If Gaza would make a very few concessions to Israel, such stories could be prevented in the future. If Gaza would forswear sending deadly rockets into Israeli neighborhoods, if Gaza would agree to forswear bringing about the annihilation of Israel and its population, there could be uninhibited travel and trade between Gaza and Israel.
And if Gaza’s neighboring wealthy Arab nations would help it financially, instead of smuggling in weapons, the little boy’s unemployed father could be living in a country with a vastly improved economy.
Terrorists, including Hamas, have repeatedly said that they love dying more than we love living, and that is why they will win this struggle with Western values. This article only proves their point: They would rather have their people suffer under their rule than have peace with Israel.
The Times’ editorial page has asked when will Israel realize the blockade is not working. The answer is quite simple: As soon as Hamas realizes that terrorism will not work. Then the blockade will end.
Where are all the voters?
Re “Unrest is not enough to get voters to polls,” June 13
Democratic political veteran Bill Carrick bashes voters and demonstrates why they decline to vote en masse.
Americans are neither stupid nor fools. The reason so many don’t bother going to the voting booths is that they recognize that voting in America is largely an empty ritual with utterly no meaning or significance.
Contrary to their behavior indicating that “they don’t care,” their behavior shows political sophistication. Pols who complain are like kids who cheat at marbles and then blame the other kids when they won’t play with them.
Paul L. DuNard Jr.
I am an election inspector and oversee one precinct in Los Angeles County. We have about 640 registered voters in our precinct, but only 148 voted (including those who voted by mail.)
I hear so many complaints about our government, yet I don’t see people voting. In my 56 years, I have never been so afraid of “change” for this country. I am afraid the wrong kind of change may occur.
I suppose people’s reasons for not voting are that they are “too busy” or that their vote “won’t make a change.”
This is not so. If voters don’t voice their opinions, that wrong change is more likely to come true.

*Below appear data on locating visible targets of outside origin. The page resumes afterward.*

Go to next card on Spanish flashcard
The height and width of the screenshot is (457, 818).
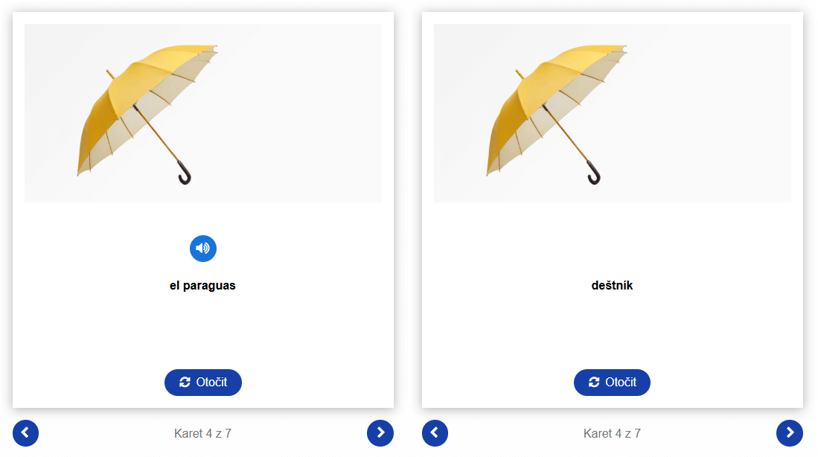click(380, 433)
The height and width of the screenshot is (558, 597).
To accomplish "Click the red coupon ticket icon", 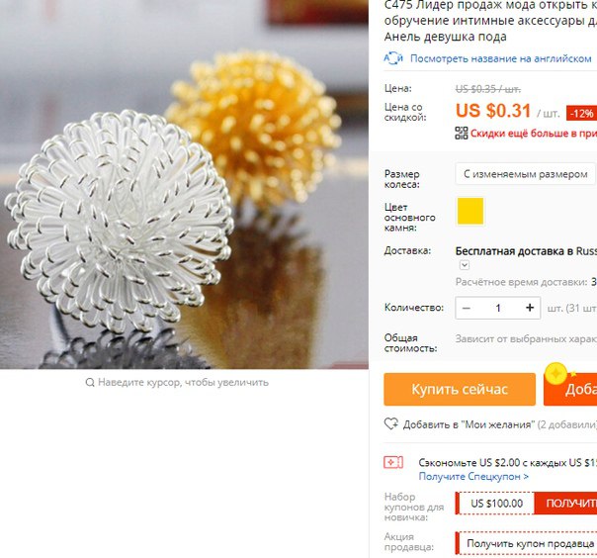I will pos(393,462).
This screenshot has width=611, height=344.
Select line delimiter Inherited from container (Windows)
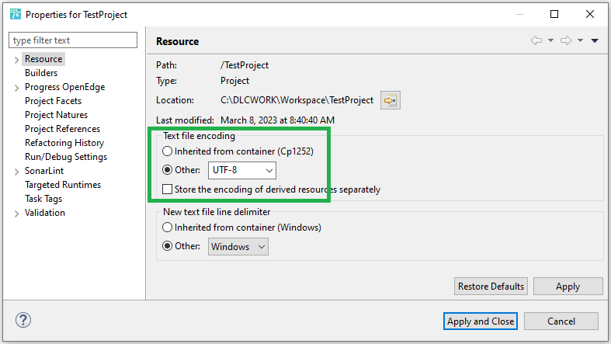[x=168, y=228]
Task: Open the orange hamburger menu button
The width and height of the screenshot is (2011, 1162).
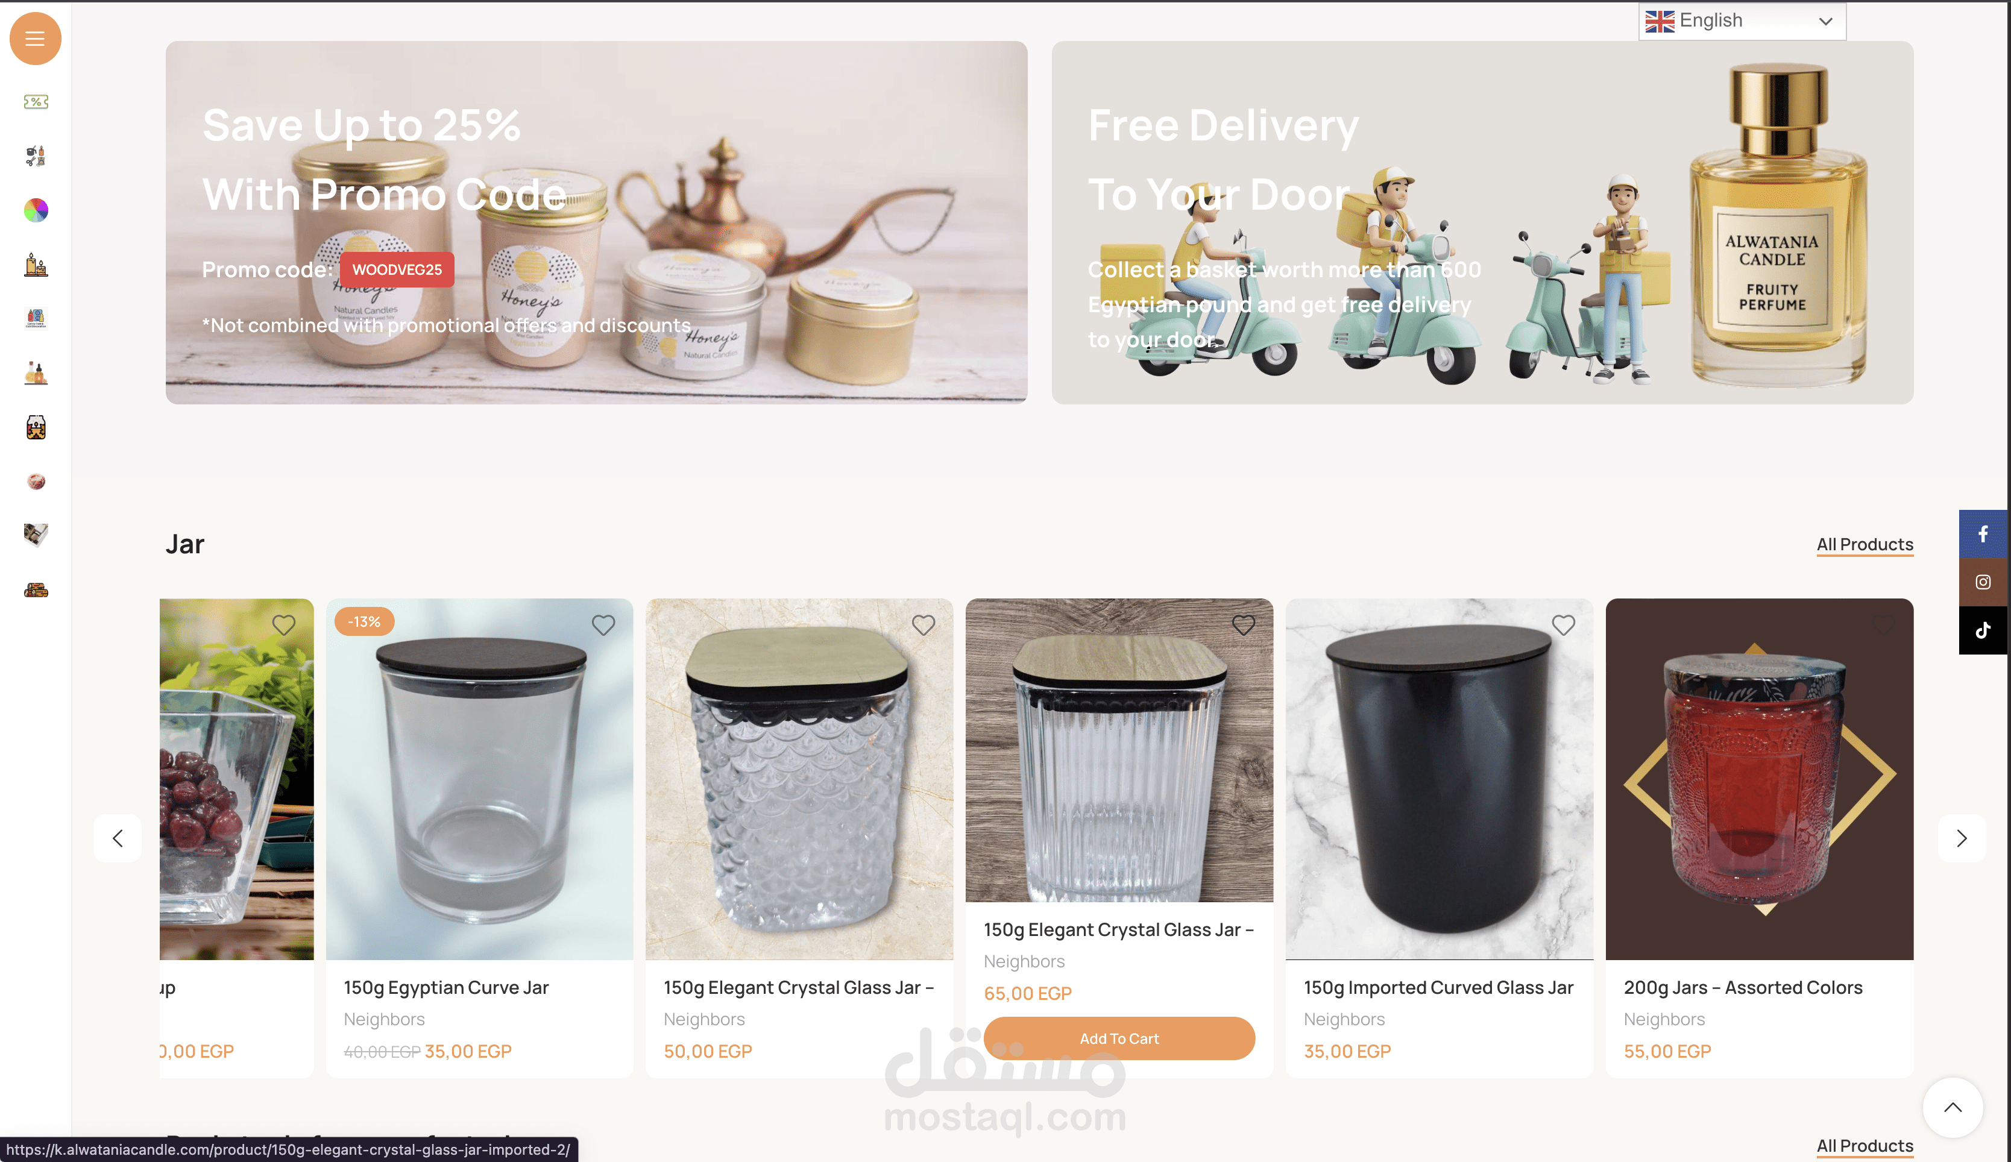Action: tap(35, 38)
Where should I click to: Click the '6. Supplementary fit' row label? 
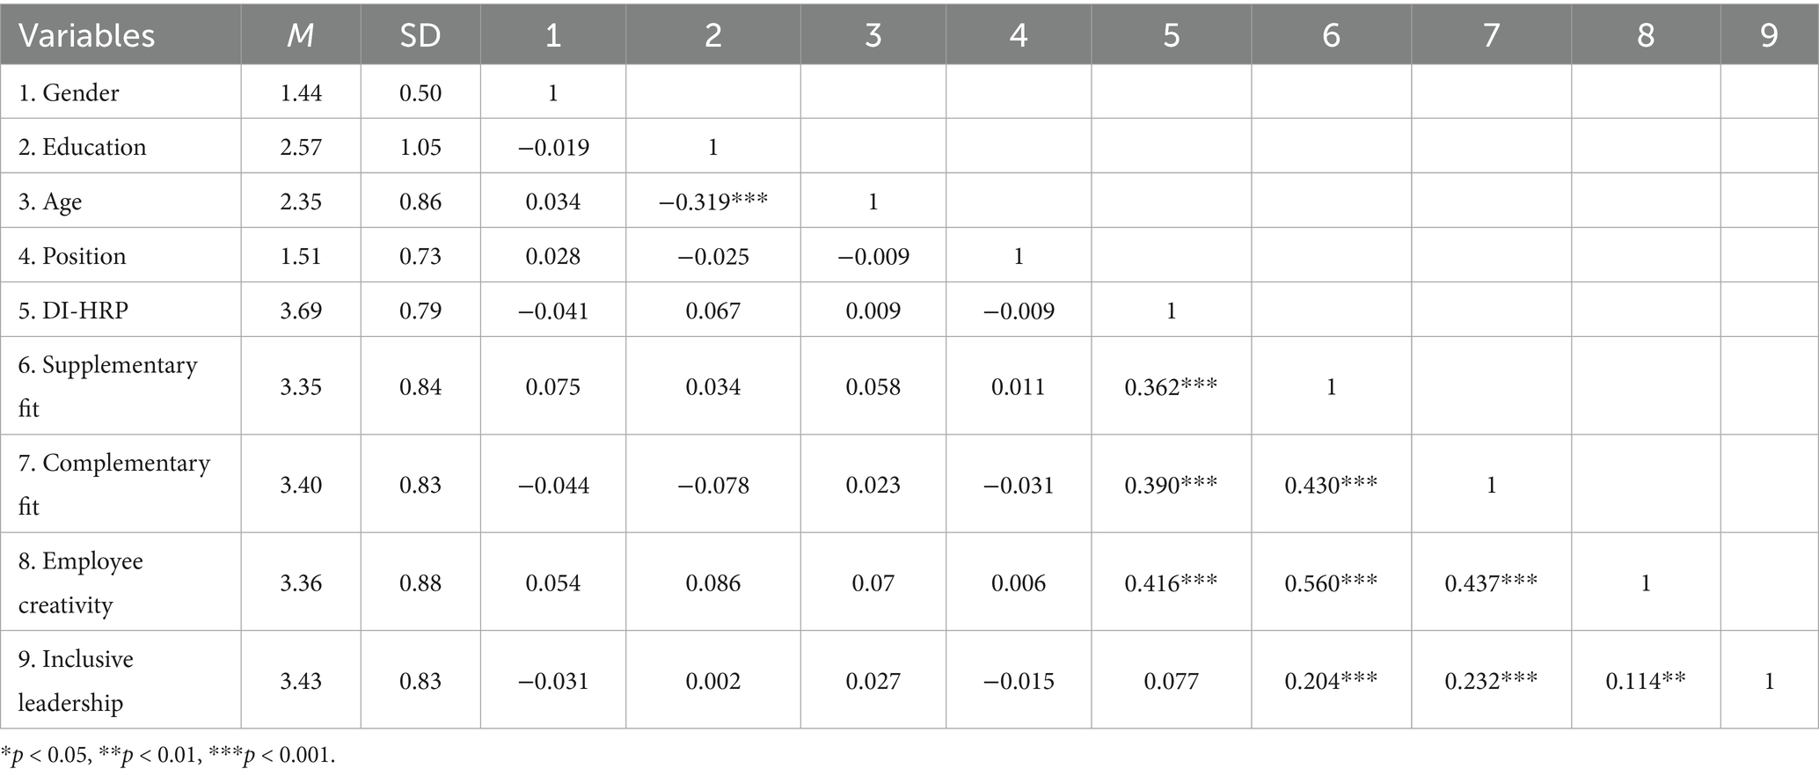point(107,386)
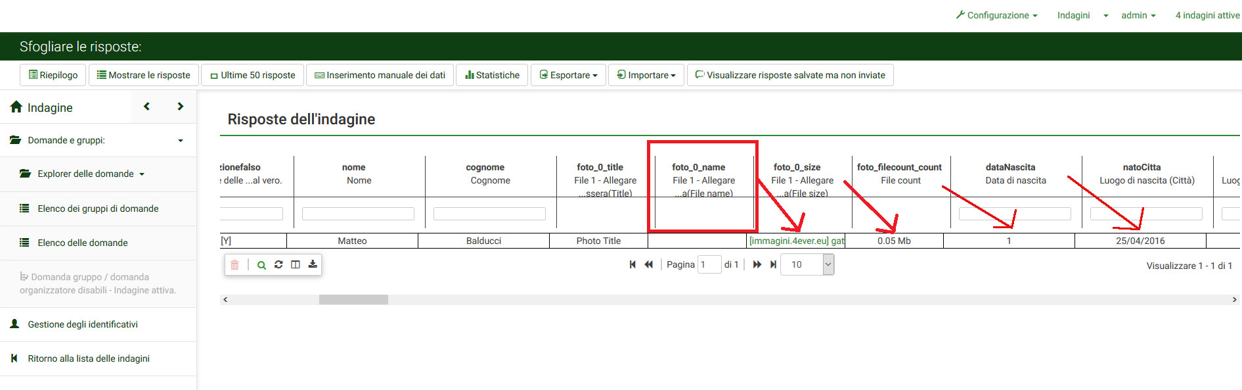
Task: Click the reload grid refresh icon
Action: [x=278, y=264]
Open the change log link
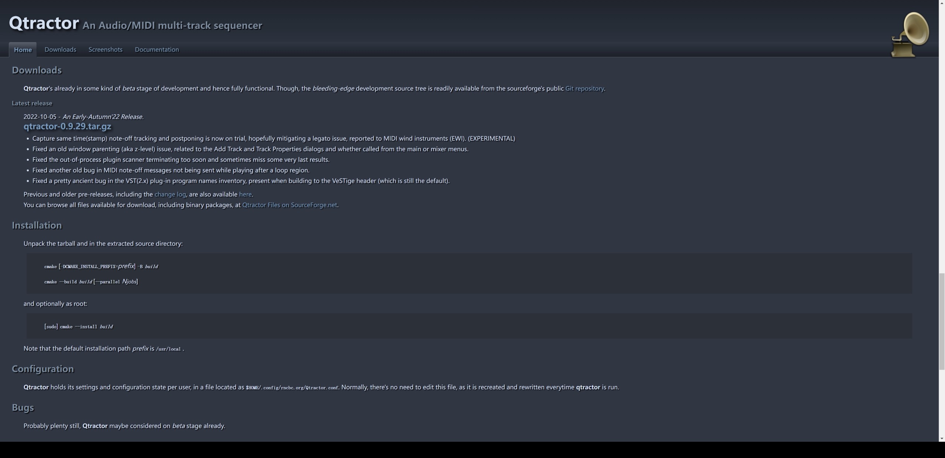The height and width of the screenshot is (458, 945). pos(170,194)
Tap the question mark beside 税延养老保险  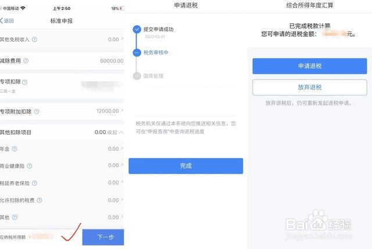[x=34, y=183]
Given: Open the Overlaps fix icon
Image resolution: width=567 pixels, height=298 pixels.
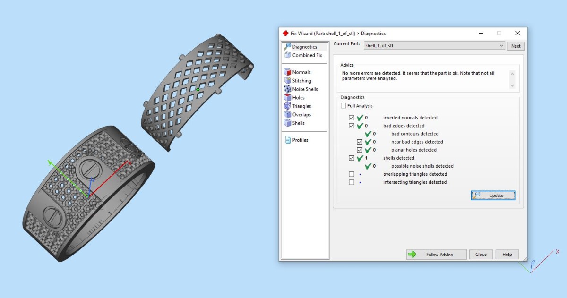Looking at the screenshot, I should point(287,115).
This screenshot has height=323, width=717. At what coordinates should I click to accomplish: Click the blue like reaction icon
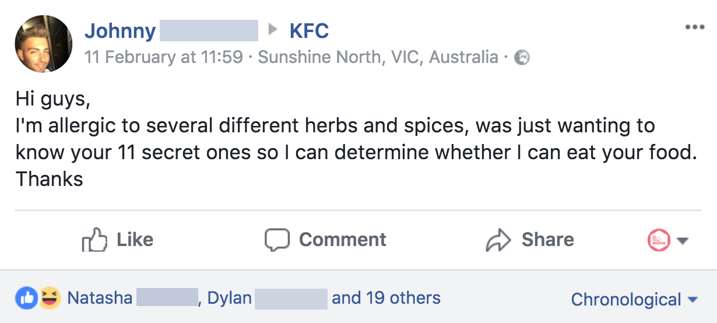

Please get out there and vote. It takes just about 10 to 15 minutes, especially if you fill out your sample ballot and know who and what you are voting for.
A plea to Jerry Brown
Re “Brown compares foe to Nazi,” June 11
When did it become an acceptable practice for Democrats to disparage Republicans by calling, labeling or referring to them as Nazi or Nazi-like?
After hearing candidate Jerry Brown put that label on Meg Whitman and criticize her for (perhaps) wanting to be president, I am reminded how Gov. Jerry Brown would run for president or senator at the drop of a sound bite and abandon the citizens of California to campaign.
Please, Mr. Brown: Not all people in this state have short memories, and your hypocrisy on presidential aspirations is smarmy and condescending at best.
My question to candidate Brown is, how do you govern a state that is ungovernable, and what is a real solution to a ship of state that has already hit the first set of icebergs?
Speeding up the trains
Re “Fast track for high-speed rail is sought,” June 12
To date, the high-speed rail program hasn’t lifted a shovel of dirt. Now our governor wants to bring a “European-style” high-speed train out to demonstrate on the L.A.-San Diego corridor by November? Could this be so the state won’t miss the deadline to fish or cut bait with the feds’ grant money?
How about an “American-style” train instead? The trains that operate on that line today could make L.A. to San Diego in the article’s proposed 2-hour, 10-minute schedule right now, provided they didn’t make intermediate stops and didn’t have to wait for opposing trains. It seems to me that if a demonstration of feasibility is needed, then use what’s available now and run expresses on the faster schedule.
In a state that can’t seem to pony up a relatively small amount of money to complete improvements that would promise faster trips on the existing corridor, do we honestly think we’ll see high-speed rail in our lifetimes? I (hopefully) have a few decades left to wait and see.